Following the recent revelation that Verizon Wireless would begin throttling some 4G LTE customers on unlimited data plans, FCC chairman Tom Wheeler has sent a letter to the carrier (full text below) expressing his disdain with the policy and question the necessity of throttling only customers on unlimited plans.

In the letter, Wheeler asks Verizon CEO Daniel Mead why exactly the company feels the need to only throttle customers on certain plans, rather than throttling based on the needs of the technology that powers the network. Wheeler says he is “deeply troubled” by Verizon’s claims that the policy is necessary to “optimize” the network, when in his opinion, it appears to more likely be a ploy to get customers off of unlimited plans.

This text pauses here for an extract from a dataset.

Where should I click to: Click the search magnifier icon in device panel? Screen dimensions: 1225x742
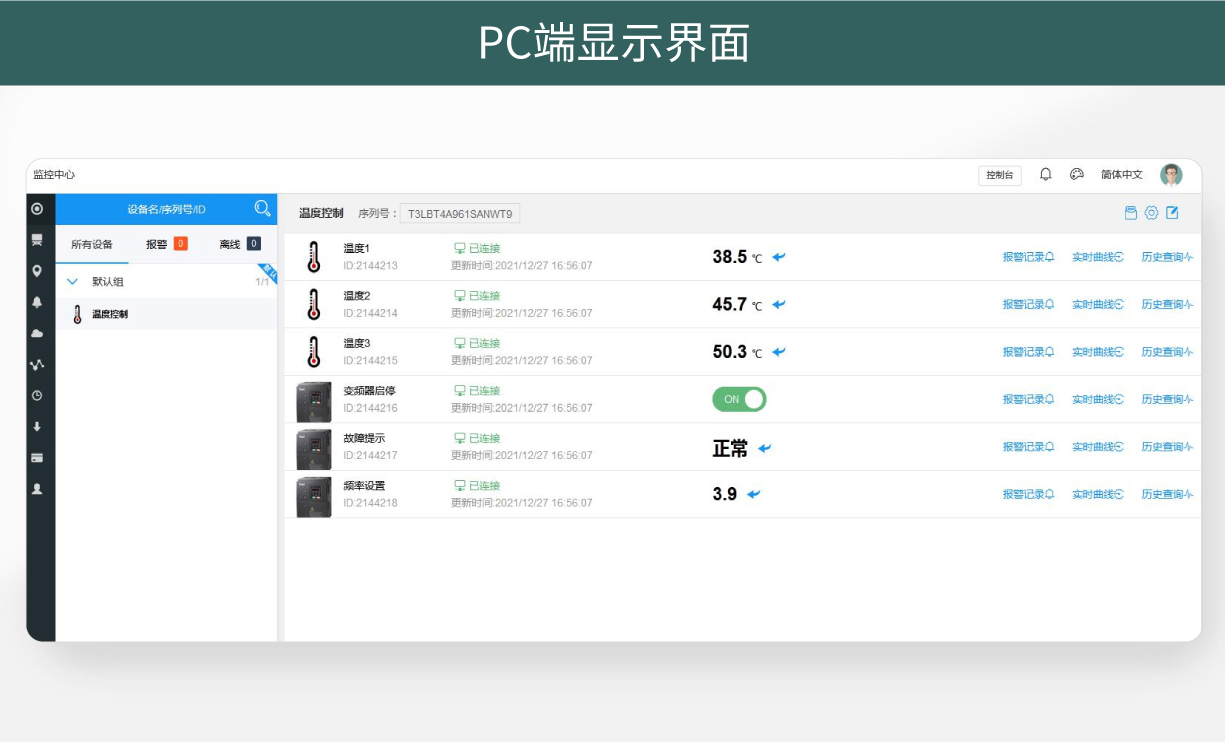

Wheeler ends the letter with a series of questions that he requests Mead answer before moving forward with this new policy decision. These questions seek reasoning about how throttling only unlimited customers actually serves to improve network quality, why the limitations previously placed on the company’s 3G service are now needed on the 4G network, and how Verizon justifies the new policy in relation to its obligations under FCC rules which state that “Verizon Wireless may not deny, limit, or restrict the ability of end users to download and utilize applications of thefrchoosing on the C Block networks.”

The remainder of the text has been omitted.